Indeed, except for a bare majority on the Supreme
Court -- which will disappear with the retirement or
demise of the aging Justice John Paul Stevens, who
wrote the Court's stinging rejection of Bush's
kangaroo military tribunals this week -- the nation's
political establishment seems to have accepted this
revolutionary system with remarkable docility, even as
its lineaments are further exposed week by week. The
Bush Administration no longer bothers to hide the
novel theory of government upon which its rule is
based, but declares it openly, in court, in Congress,
everywhere.
The theory holds that the president has the arbitrary
right to ignore any law that he feels is an
unconstitutional infringement of his power -- and a
law is automatically unconstitutional if the president
feels it infringes on his power. This neatly squared
circle makes Congress irrelevant and removes the
judiciary from the loop altogether. Thus, the only
effective instrument of power left in the land is the
"unitary executive": the fancy modern name that the
legal minions of President George W. Bush have given
to the ancient concept of "tyranny."
The true nature of this presidential dictatorship has
been laid bare in a harrowing new book from reporter
Ron Suskind, "The One Percent Doctrine." Suskind, who
once coaxed the regime's defining ethos from an
arrogant Bushist -- "We're an empire now, and when we
act, we create our own reality" -- paints a portrait
of an administration drunk on lawless power, a junta
operated from the shadows by the grim and literally
heart-dead husk called Vice President Dick Cheney and
his long-time companion in skulduggery, Defense
Secretary Don Rumsfeld.
As Suskind notes, it was Cheney who enunciated the
certifiably paranoid principle that governs the
regime's behavior: If there is even a 1 percent chance
that some state or group might do serious harm to the
United States, then America must respond as if that
threat were a certainty -- with full force,
pre-emptively. Facts, truth, law are unimportant; the
only thing that matters is the projection of
unchallengeable power. "It's not about our analysis,
or finding a preponderance of evidence," Cheney said.

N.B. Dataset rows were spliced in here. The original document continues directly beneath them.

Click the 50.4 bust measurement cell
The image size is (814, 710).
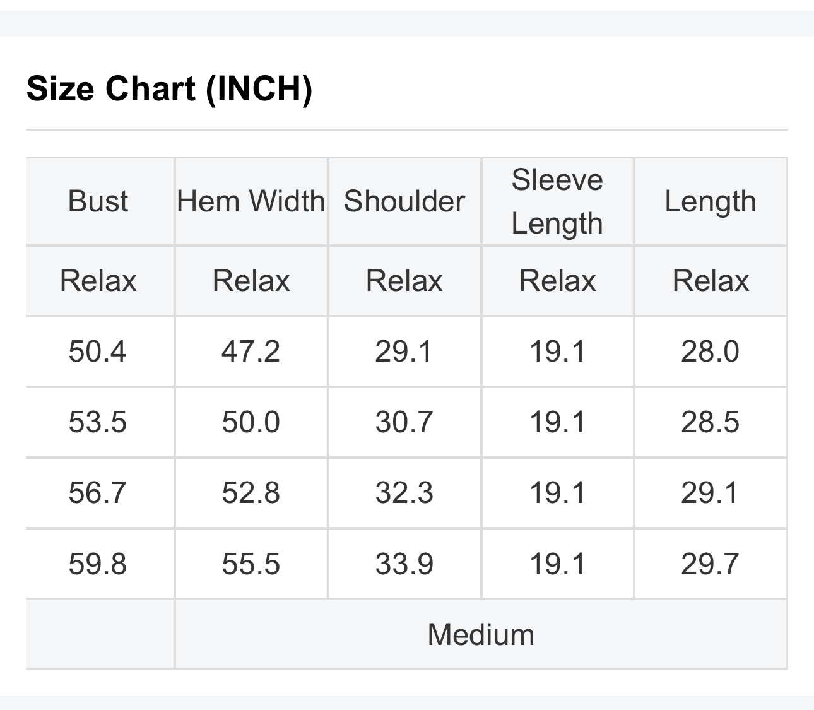click(x=98, y=352)
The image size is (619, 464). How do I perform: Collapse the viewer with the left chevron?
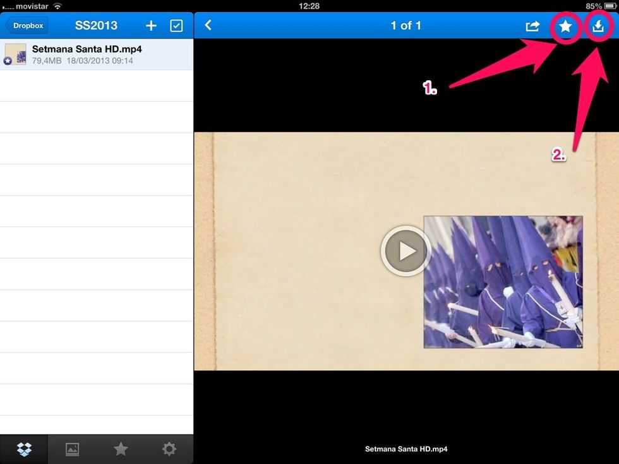[208, 25]
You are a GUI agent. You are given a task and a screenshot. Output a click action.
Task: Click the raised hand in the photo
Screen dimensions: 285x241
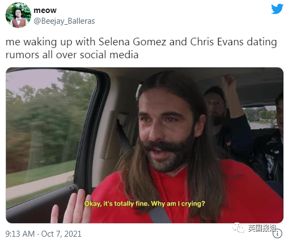point(71,208)
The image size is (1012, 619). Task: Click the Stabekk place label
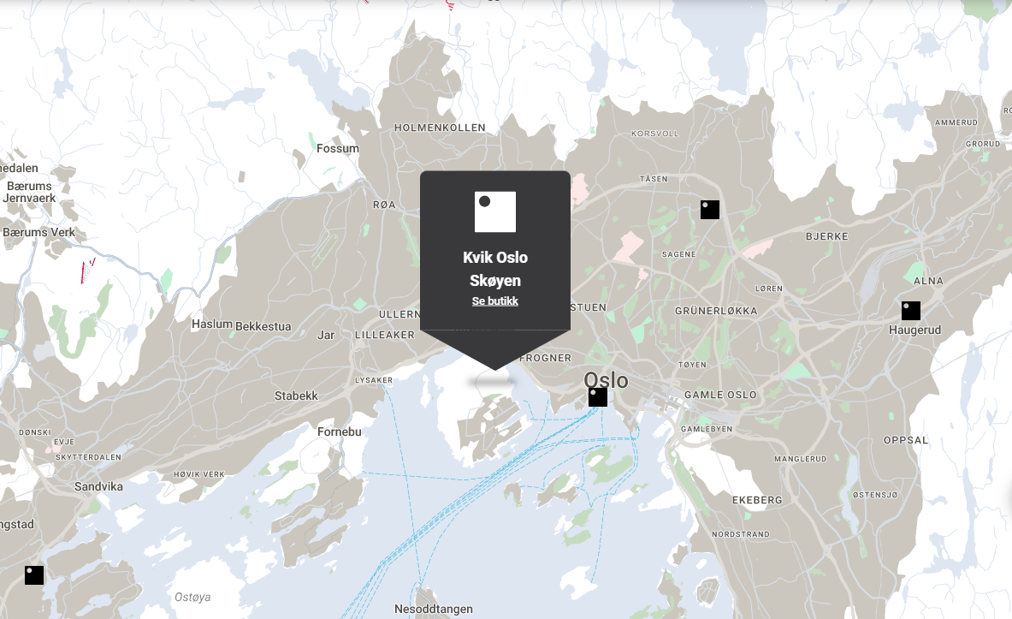(x=296, y=396)
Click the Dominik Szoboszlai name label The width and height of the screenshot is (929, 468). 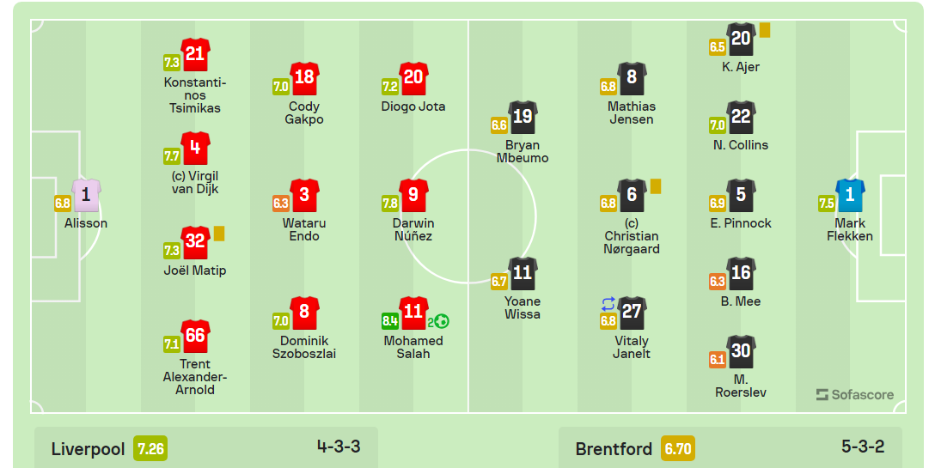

"It's about our response."
This is plainly madness. Whether the insanity of the
"doctrine" is genuine -- i.e., a pathological panic
reaction by gutless, pampered fat-cats scared of the
slightest murmur from the dusky tribes out there,
beyond the iron gates and razor wire of privilege --
or if, more likely, it is simply the chosen
rationalization for a gang of predators tired of the
few restraints that constitutional government has
placed on their lust for loot and domination, the end
result is the same: The most powerful country in the
history of the world is being run by moral degenerates
in thrall to a lunatic policy.
Suskind's book is full of chilling passages, such as
one about the pointless tortures inflicted, at Bush's
explicit suggestion, on Abu Zubaydah, a mentally ill
al-Qaida flunky. His capture in March 2002 was
trumpeted as a "major victory" in the war on terror,
the bagging of a "top terrorist operative." But
interrogators quickly realized that he was just a
low-level factotum with multiple personality disorder
and no knowledge of al-Qaida operations or strategy.
So the administration had to create another reality.
Told that Zubaydah had revealed nothing of value under
ordinary interrogation, Bush first whined to CIA boss
George Tenet ("You're not gonna make me lose face on
this, are ya?"), then pointedly asked: "So, do these
harsh techniques work?" He was referring to the
"torture memos" drawn up at his order by the White
House legal team -- Machiavellian documents which
declared that anything less than deliberate murder or
permanent maiming should no longer be regarded as
torture, The Washington Post reports.
Bush's sinister nod and wink were clearly understood.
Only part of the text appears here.